In het kader van allogene beenmergtransplantatie wordt het beenmergmateriaal uit het beenmerg of de beenmergstamcellen uit het bloed van de donor gehaald (perifere stamcelverwijdering) en vervolgens via een ader in het bloedsysteem van de ontvanger gebracht. De geïnfundeerde gezonde beenmergcellen komen via het bloedsysteem het beenmerg binnen, bezinken en delen zich. Als de therapie succesvol is, beginnen de pas gesettelde beenmergcellen na een paar weken zelf bloedcellen te synthetiseren.

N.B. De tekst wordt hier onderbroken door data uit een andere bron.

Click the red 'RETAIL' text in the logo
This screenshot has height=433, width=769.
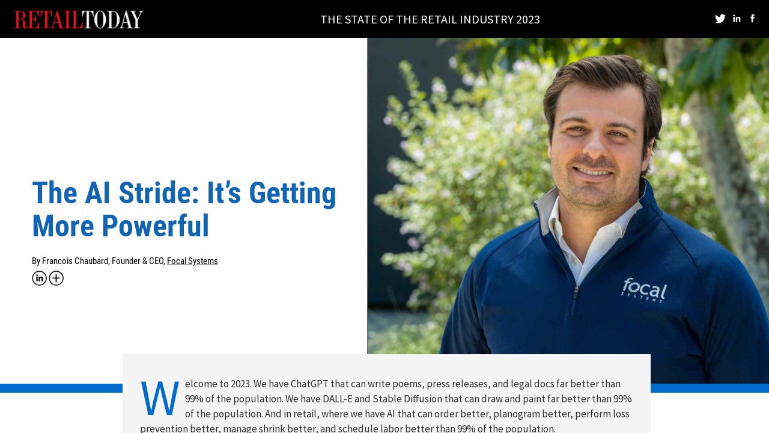point(48,18)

Een autologe beenmergtransplantatie (eigen mergdonatie) wordt meestal gebruikt als er geen geschikte donor kan worden gevonden. Hiervoor wordt in een remissiefase zonder vorming van nieuwe tumorcellen het eigen beenmerg van de patiënt verwijderd, verwerkt en vervolgens ingevroren. Na de voorbehandeling met chemotherapie en bestraling wordt het eigen beenmerg van de patiënt teruggegeven aan de patiënt.

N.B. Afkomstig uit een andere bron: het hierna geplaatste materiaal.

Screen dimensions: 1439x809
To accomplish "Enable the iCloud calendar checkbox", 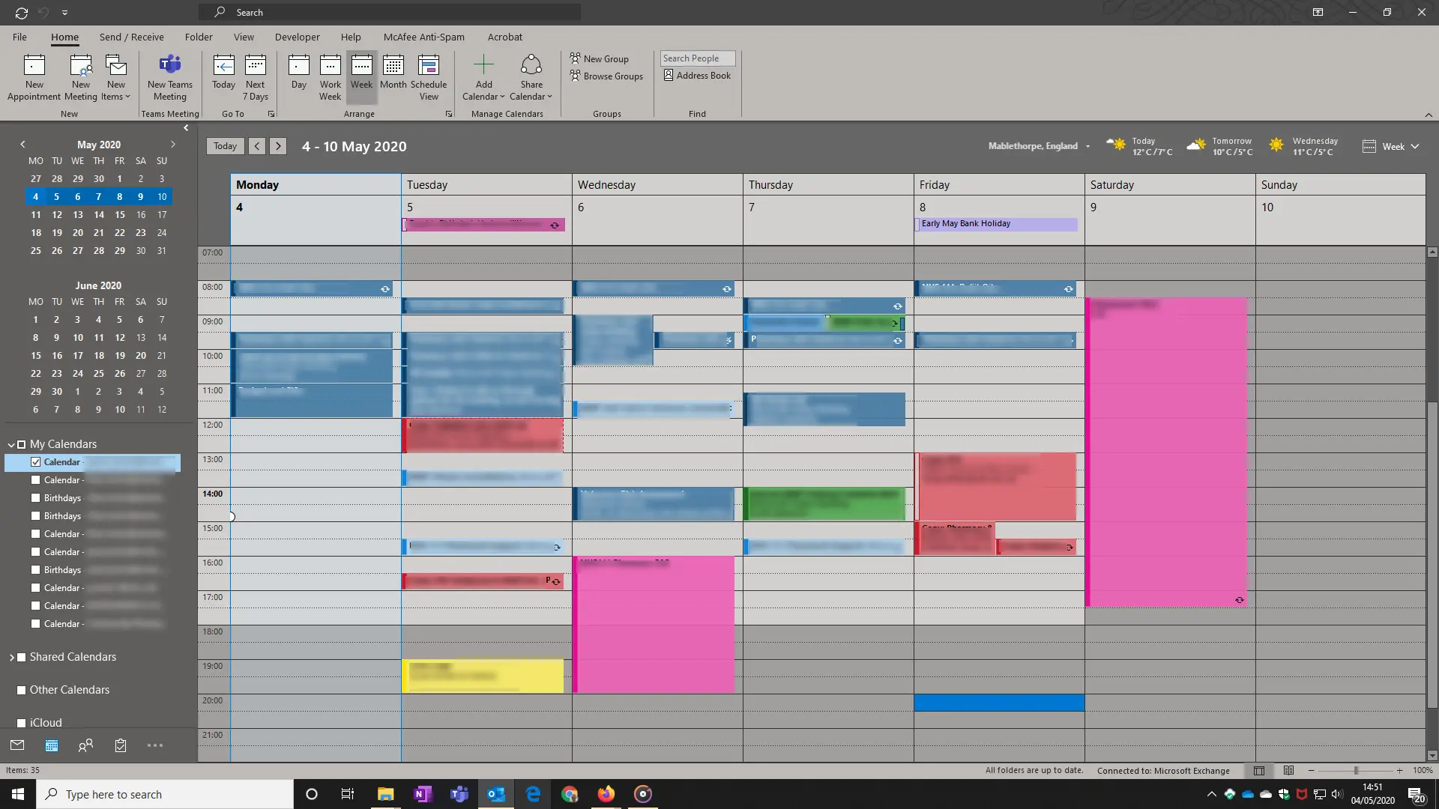I will (21, 723).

Risico's, bijwerkingen en gevaren
EEN Beenmerg transplantatie is een zeer stressvolle en ernstige chirurgische ingreep die tot levensbedreigende complicaties kan leiden. Dienovereenkomstig wordt een beenmergtransplantatie meestal alleen uitgevoerd als alle behandelingsalternatieven zijn uitgeput en als er een levensbedreigende onderliggende ziekte is met goede vooruitzichten op herstel van de operatie.

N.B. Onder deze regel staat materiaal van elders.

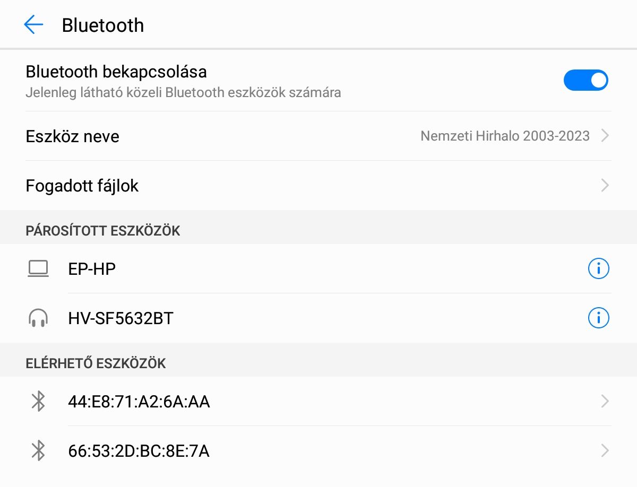
Task: Pair with device 66:53:2D:BC:8E:7A
Action: point(139,451)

Tijdens de chirurgische ingreep kunnen verschillende complicaties optreden. In zeldzame gevallen nestelen de getransplanteerde beenmergcellen zich bijvoorbeeld niet in het beenmerg van de ontvanger. In sommige gevallen markeren de getransplanteerde cellen weefselstructuren van de ontvanger als vreemd en vallen ze deze aan. Met name de huid, lever en / of darmen van de ontvanger worden aangetast. De reactie kan echter medisch worden gecontroleerd door immunosuppressiva en indien nodig worden tegengegaan in geval van overreacties.
Bovendien is het risico op infectieziekten aanzienlijk verhoogd in de eerste drie maanden na de chirurgische ingreep, waarin het bloed en het immuunsysteem worden hersteld, en zelfs een simpele verkoudheid kan levensbedreigend zijn voor de getroffenen. Als gevolg van de chemotherapeutische voorbehandeling wordt de immunologische kennis van het afweersysteem vernietigd, zodat deze opnieuw moet worden verworven.
Vaccinaties tegen tetanus, difterie of polio moeten dienovereenkomstig worden herhaald. Daarnaast is er voor de donor slechts een klein risico bij een beenmergtransplantatie, dat is afgeleid van de gebruikelijke gevaren die bij anesthesie horen.